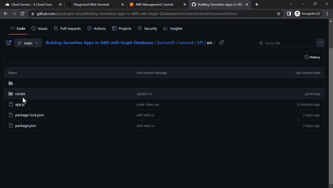Reload the page
Screen dimensions: 333x188
click(x=22, y=14)
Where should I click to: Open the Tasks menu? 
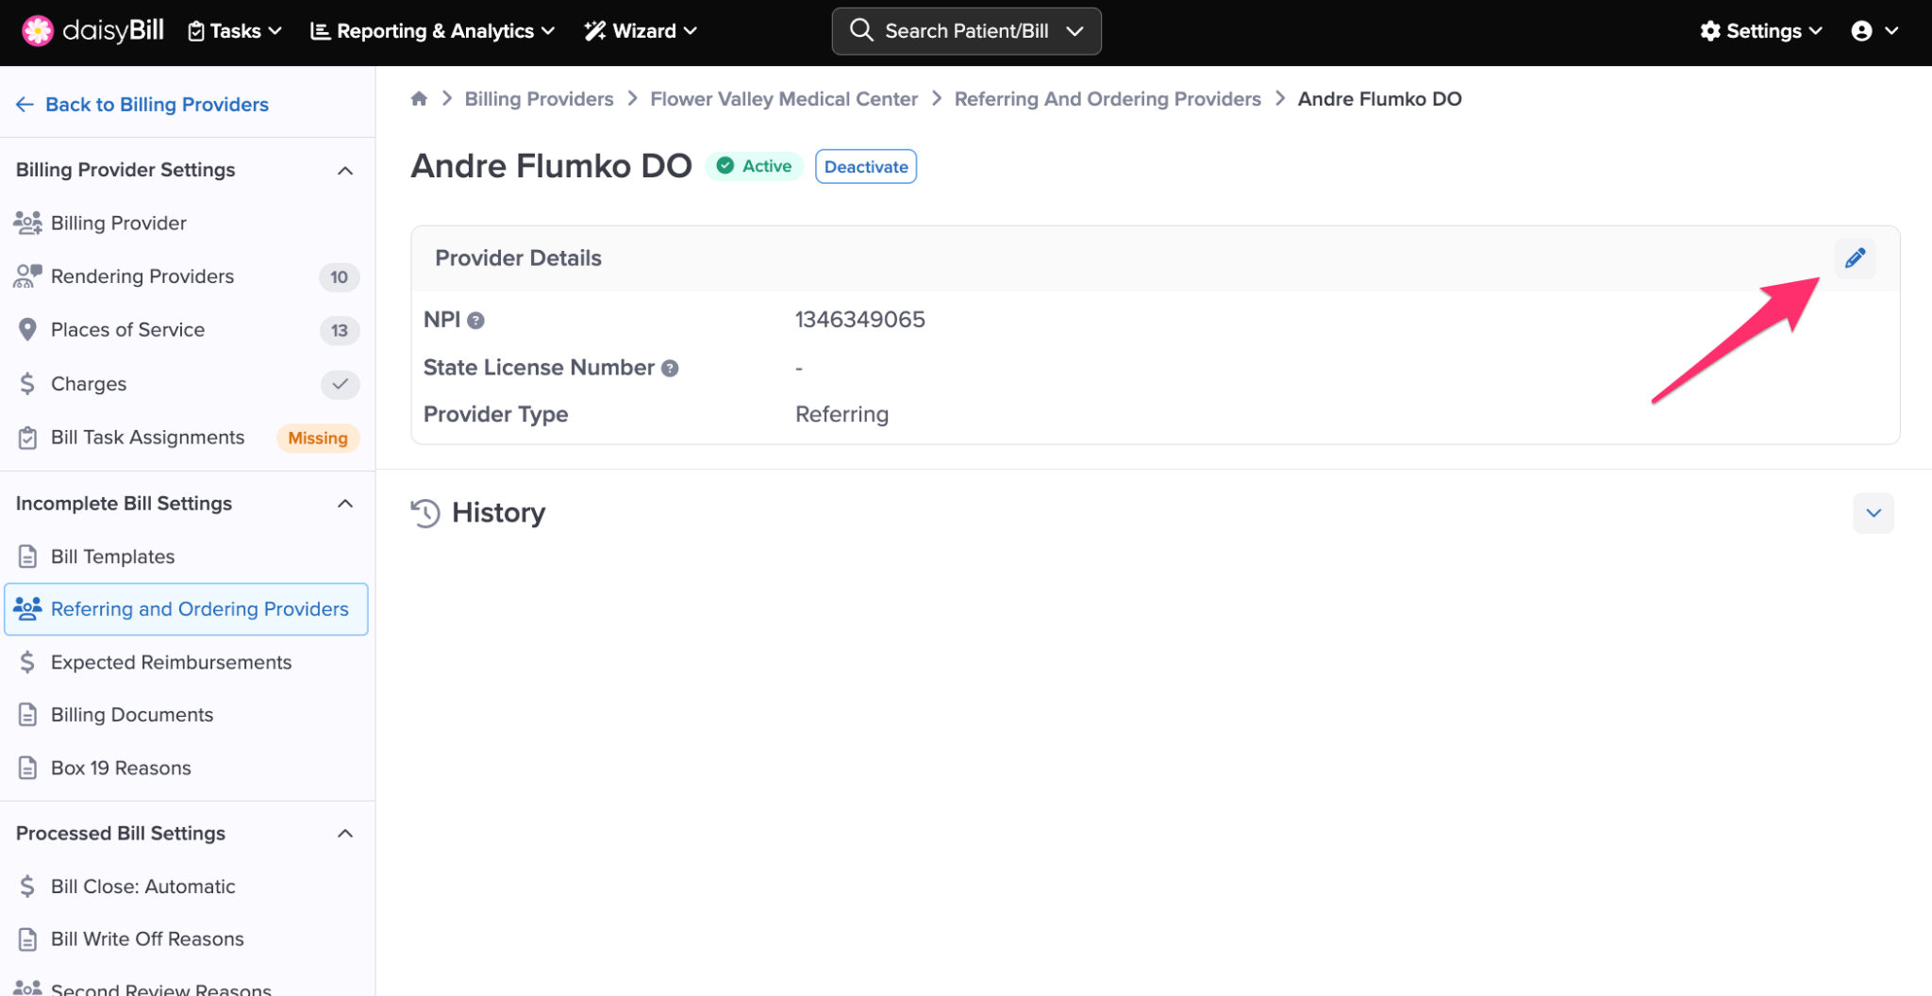(235, 31)
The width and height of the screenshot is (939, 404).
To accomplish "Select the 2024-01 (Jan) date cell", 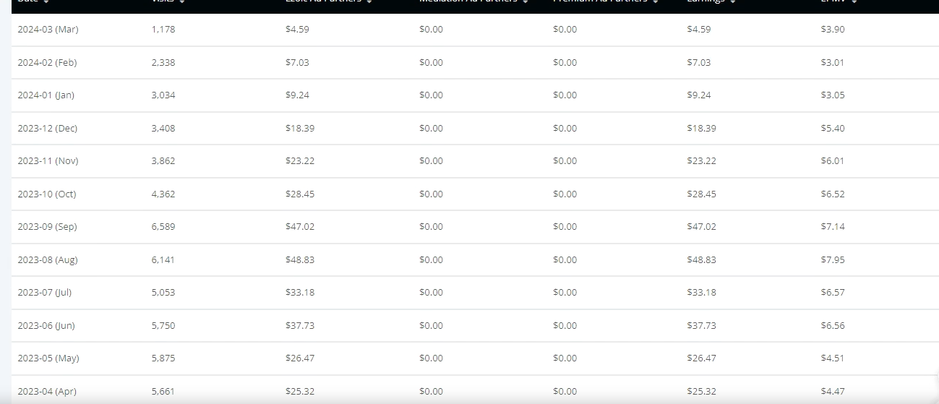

⁂

WORK TASK - Output an exact copy of the lines from the one with "Where should I" through the closing line of the records, inclusive, without any images.

SOLUTION FOR THIS PROBLEM -
Where should I click to: Open the Tasks menu? 
(235, 31)
The width and height of the screenshot is (939, 404).
To accomplish "Select the 2024-01 (Jan) date cell", 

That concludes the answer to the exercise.